**WORK TO COMPLETE**:
Please transcribe exactly the line that holds "Given: Click next day arrow after пн., 4 дек." and all lines that follow it to the end of the records below, omitting any pictures.

[Opening DATA TO PROCESS section]

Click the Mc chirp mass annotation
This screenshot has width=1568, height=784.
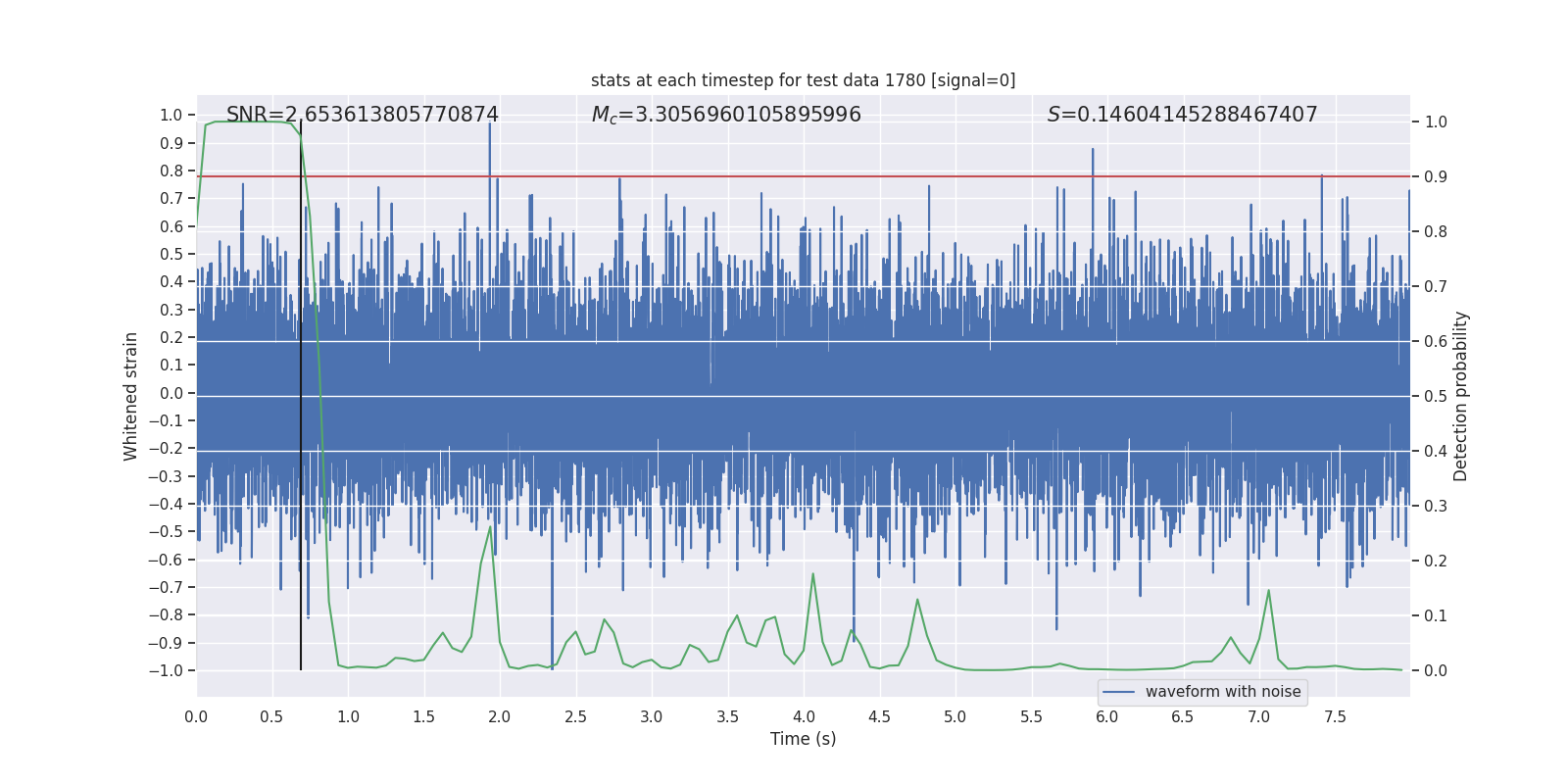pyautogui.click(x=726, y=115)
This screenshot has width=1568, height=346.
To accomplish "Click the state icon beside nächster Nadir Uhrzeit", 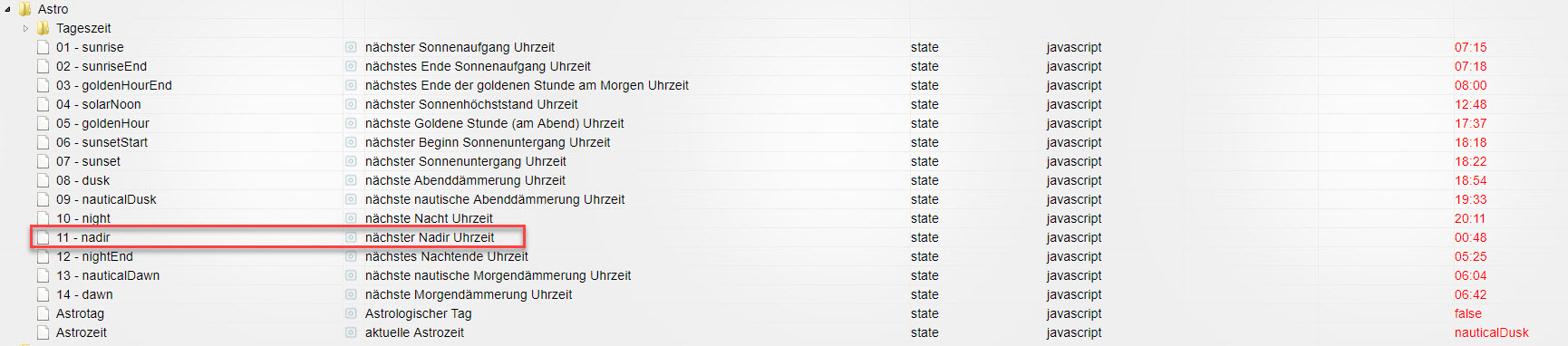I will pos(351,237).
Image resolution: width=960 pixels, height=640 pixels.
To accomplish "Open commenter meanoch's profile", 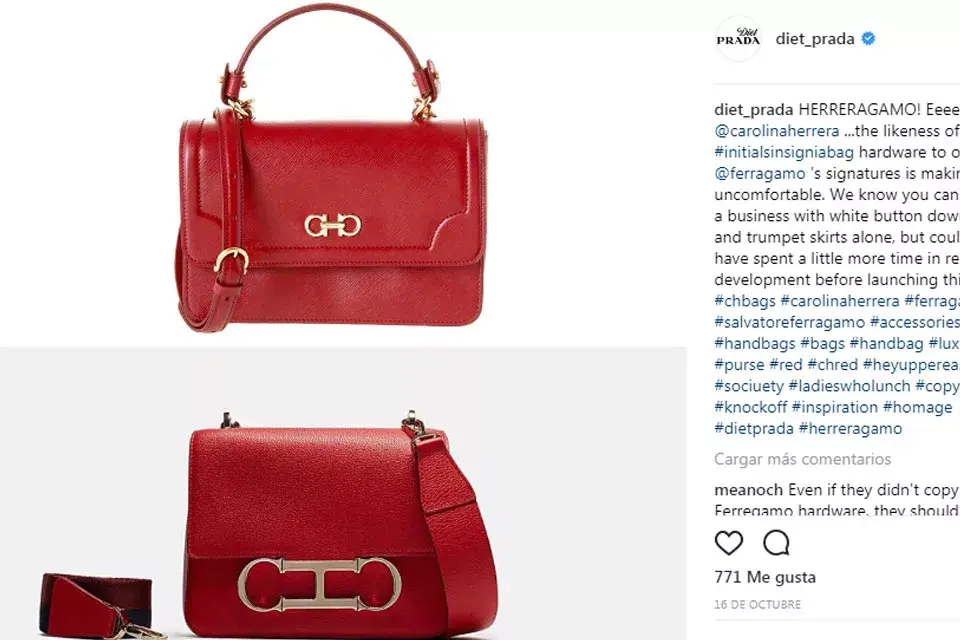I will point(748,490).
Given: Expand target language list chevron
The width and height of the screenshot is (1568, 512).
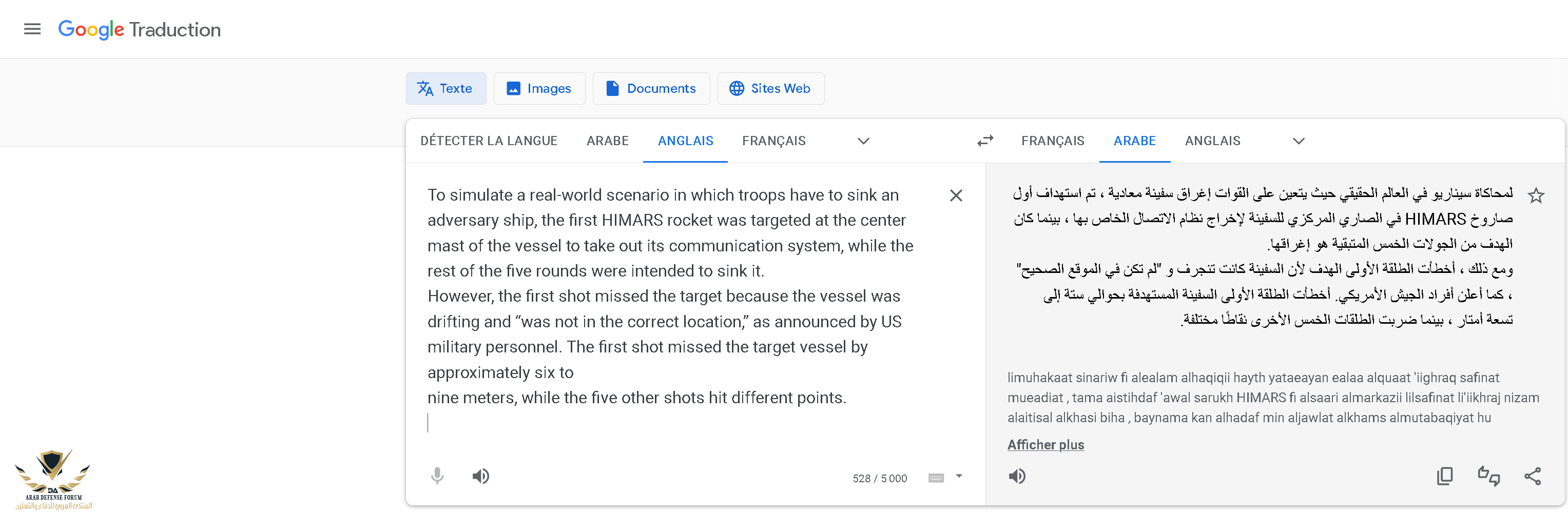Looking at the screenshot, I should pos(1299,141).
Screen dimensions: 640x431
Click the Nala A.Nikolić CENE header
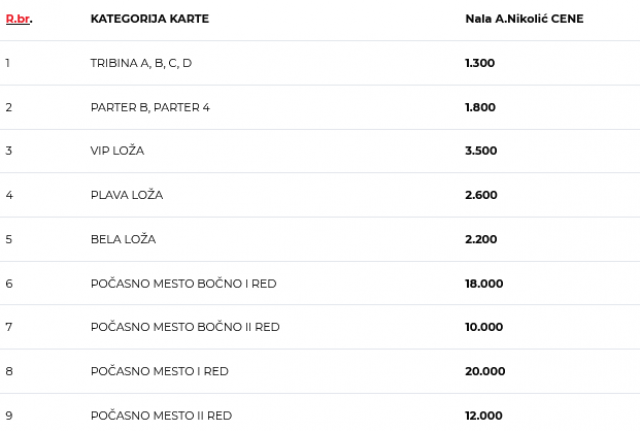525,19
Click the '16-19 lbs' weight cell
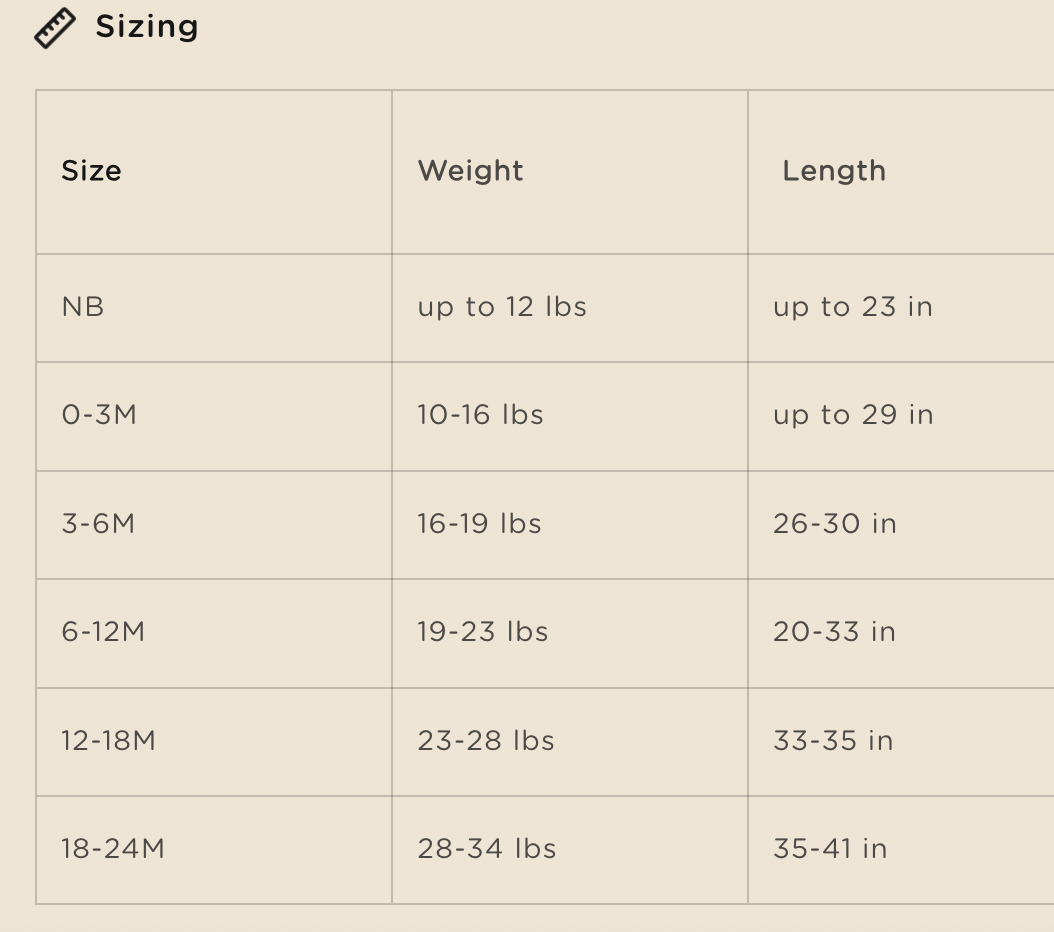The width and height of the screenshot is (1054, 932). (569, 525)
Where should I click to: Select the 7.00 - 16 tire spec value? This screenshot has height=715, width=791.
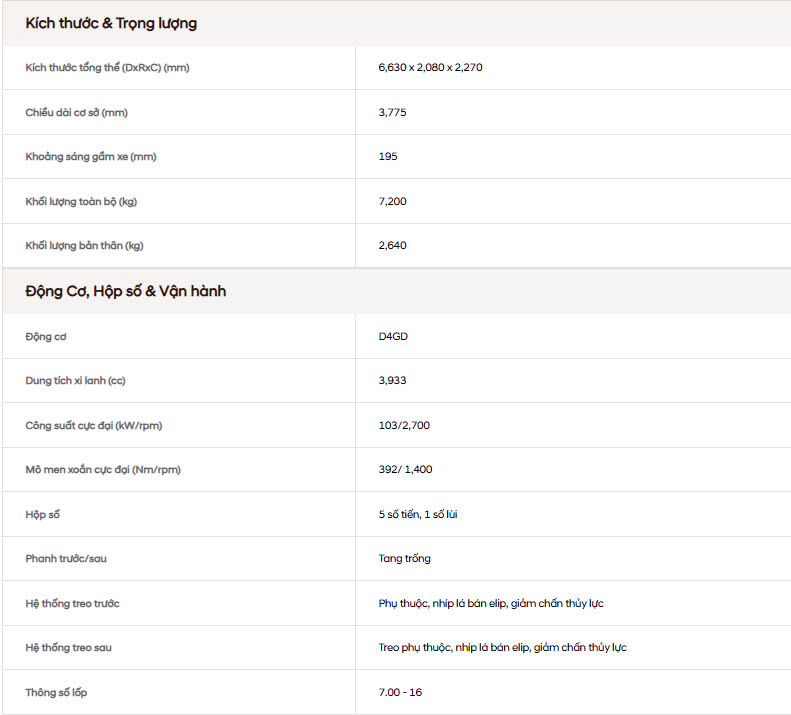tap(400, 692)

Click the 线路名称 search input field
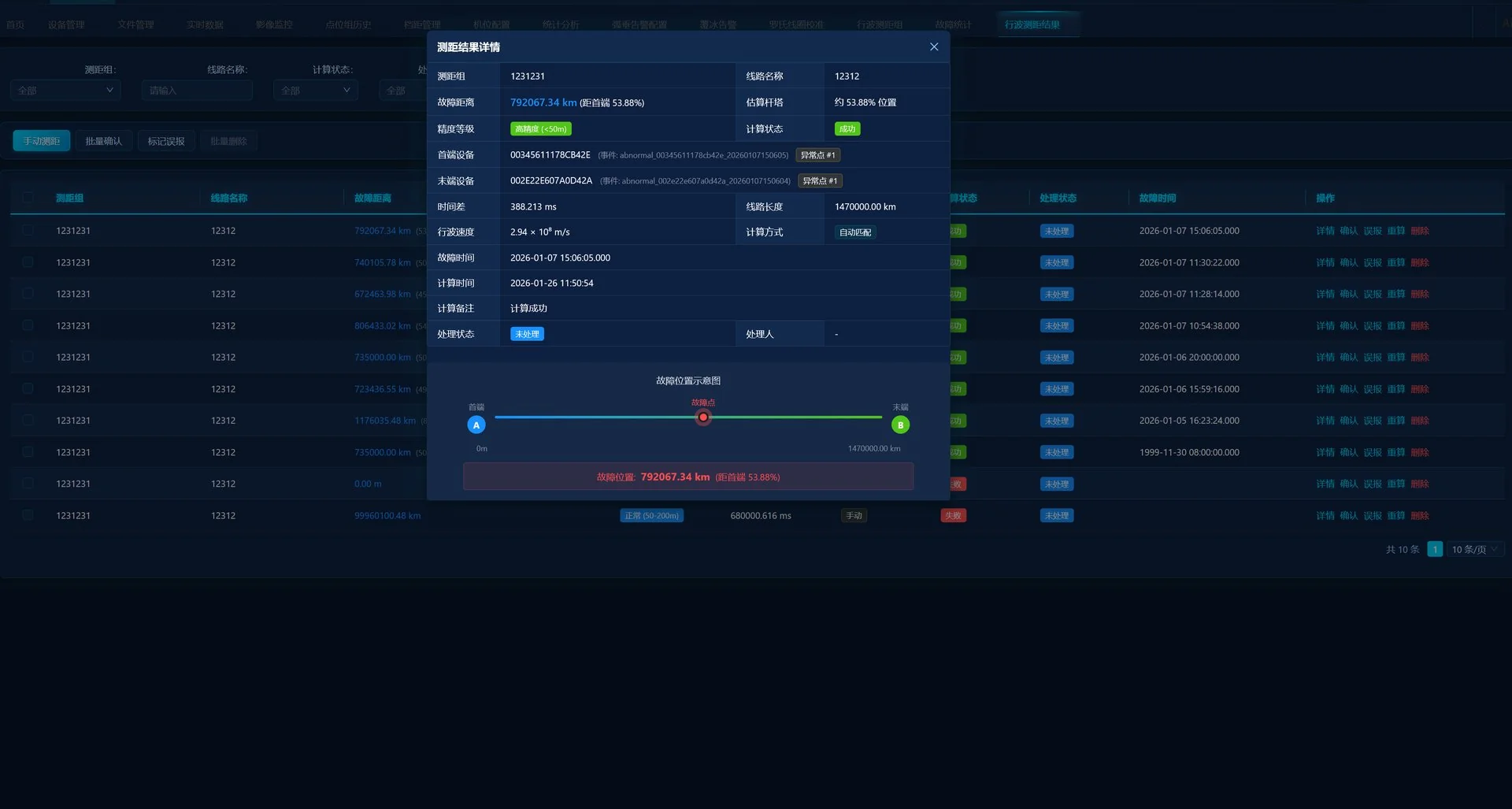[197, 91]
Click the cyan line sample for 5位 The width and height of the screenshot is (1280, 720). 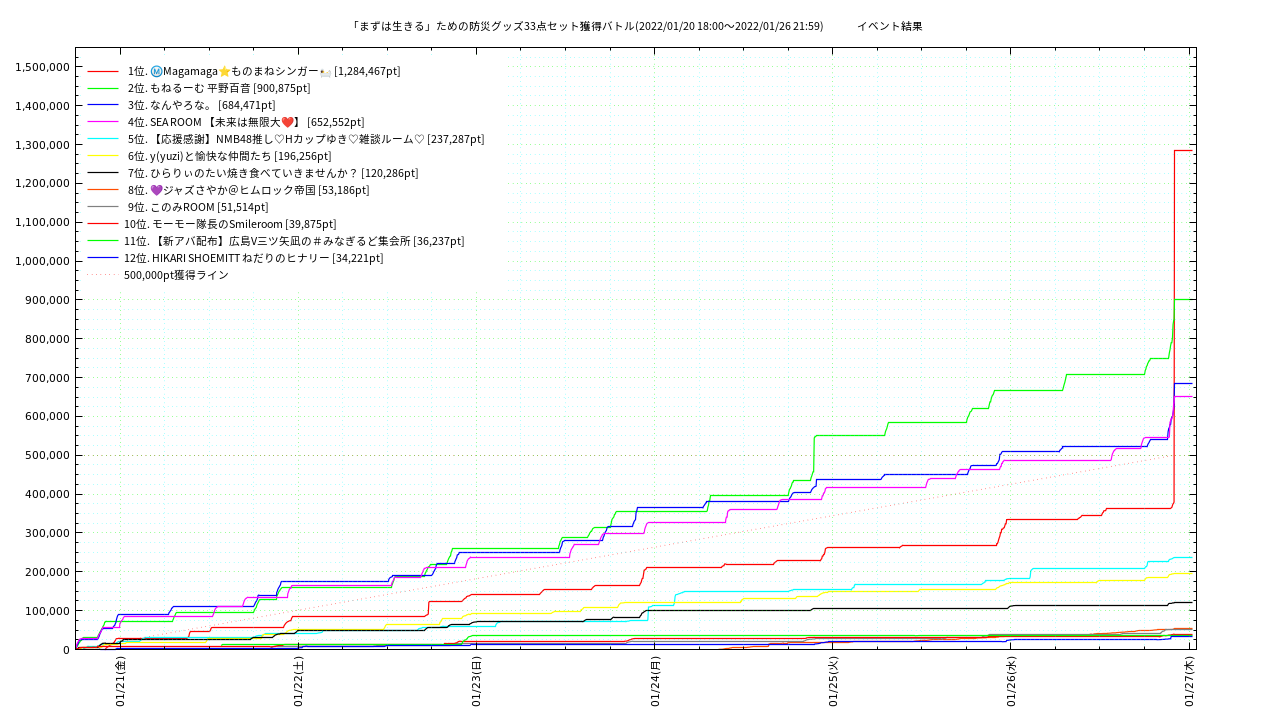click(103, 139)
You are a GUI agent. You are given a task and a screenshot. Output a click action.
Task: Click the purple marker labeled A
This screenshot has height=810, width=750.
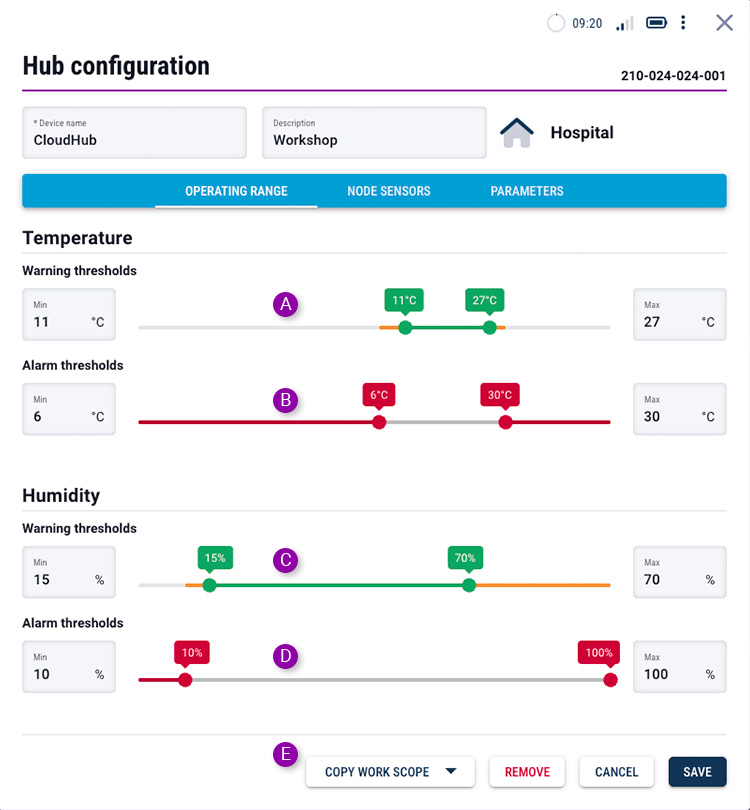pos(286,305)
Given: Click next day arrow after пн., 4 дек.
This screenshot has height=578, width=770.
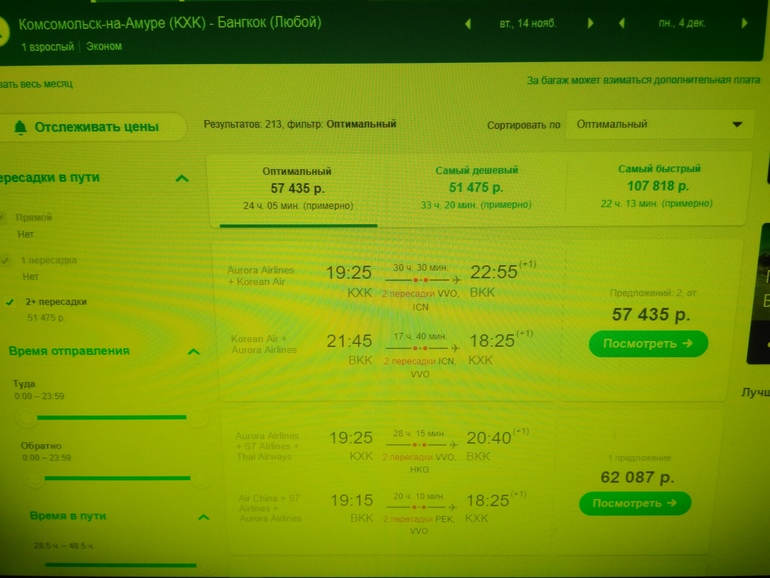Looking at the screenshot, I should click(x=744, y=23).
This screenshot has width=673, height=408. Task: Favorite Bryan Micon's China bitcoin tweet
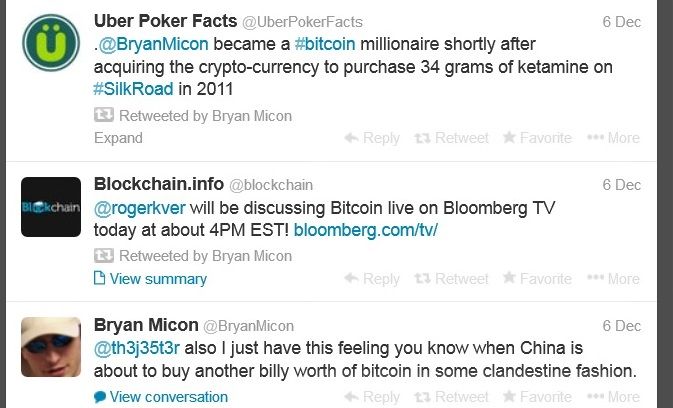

[Closing DATA TO PROCESS section]

**RESPONSE AREA**:
Given: Click next day arrow after пн., 4 дек.
This screenshot has height=578, width=770.
Looking at the screenshot, I should click(x=744, y=23).
This screenshot has width=673, height=408. Task: Favorite Bryan Micon's China bitcoin tweet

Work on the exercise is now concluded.